PROBLEM DETAILS -
Write out, word for word, the stretch of the forum thread on engine spares from "In terms of" through "(Jun 16, 2006)".
──────── ARTICLE
Same with a lot of other engine parts: best in some cases to haul a spare starter, alternator, an injector or two, the lift pump and oil cooler around the world than to try and dissemble something full of tiny parts in the middle of the ocean.

This is not a problem the weekend sailor should worry about, mind you.


----------



## KeelHaulin (Mar 7, 2006)

Valiente said:


> This is not a problem the weekend sailor should worry about, mind you.


In terms of the raw water impeller; I'd suggest taking a look under the cover if you have not before. I changed mine on Friday and glad I did because the impellers were just starting to show signs of wear/degradation. This is the time to replace them; before the blades break off and go into the heat exchanger. Impellers are a scheduled replacement item; once every two years or so because of the abuse they take while in operation.

Offshore; a complete spare is a wise choice. Just mentioning that even daysailers should be looking at the water pump regularly also...


----------



## Valiente (Jun 16, 2006)
────────────────
──────── ROWS
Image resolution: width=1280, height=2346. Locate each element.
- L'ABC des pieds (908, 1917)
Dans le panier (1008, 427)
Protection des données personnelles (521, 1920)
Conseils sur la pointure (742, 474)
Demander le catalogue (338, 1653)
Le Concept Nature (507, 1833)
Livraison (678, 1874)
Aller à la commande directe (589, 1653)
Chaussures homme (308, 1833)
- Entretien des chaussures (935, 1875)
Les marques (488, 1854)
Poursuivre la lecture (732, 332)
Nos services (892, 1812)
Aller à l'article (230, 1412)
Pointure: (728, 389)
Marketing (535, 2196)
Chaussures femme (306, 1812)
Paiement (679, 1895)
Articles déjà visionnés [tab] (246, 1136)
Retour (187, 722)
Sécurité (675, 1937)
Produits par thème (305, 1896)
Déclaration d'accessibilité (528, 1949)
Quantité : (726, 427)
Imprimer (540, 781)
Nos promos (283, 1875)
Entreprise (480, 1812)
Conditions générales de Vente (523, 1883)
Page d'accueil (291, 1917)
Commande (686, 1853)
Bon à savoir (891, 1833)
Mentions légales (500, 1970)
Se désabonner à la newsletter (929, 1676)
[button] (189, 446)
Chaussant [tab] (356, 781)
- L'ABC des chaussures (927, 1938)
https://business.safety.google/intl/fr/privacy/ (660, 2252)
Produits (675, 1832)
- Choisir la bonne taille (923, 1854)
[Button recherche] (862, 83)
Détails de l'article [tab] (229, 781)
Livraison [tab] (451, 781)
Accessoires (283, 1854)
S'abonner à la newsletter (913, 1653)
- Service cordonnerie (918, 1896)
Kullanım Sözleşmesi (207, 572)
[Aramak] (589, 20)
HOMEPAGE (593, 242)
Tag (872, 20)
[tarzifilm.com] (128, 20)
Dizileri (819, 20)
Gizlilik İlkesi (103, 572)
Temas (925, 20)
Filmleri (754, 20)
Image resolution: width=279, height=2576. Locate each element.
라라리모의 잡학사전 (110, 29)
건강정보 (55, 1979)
────────────────
ANSWER TO THE EXERCISE -
In terms of the raw water impeller; I'd suggest taking a look under the cover if you have not before. I changed mine on Friday and glad I did because the impellers were just starting to show signs of wear/degradation. This is the time to replace them; before the blades break off and go into the heat exchanger. Impellers are a scheduled replacement item; once every two years or so because of the abuse they take while in operation.

Offshore; a complete spare is a wise choice. Just mentioning that even daysailers should be looking at the water pump regularly also...


----------



## Valiente (Jun 16, 2006)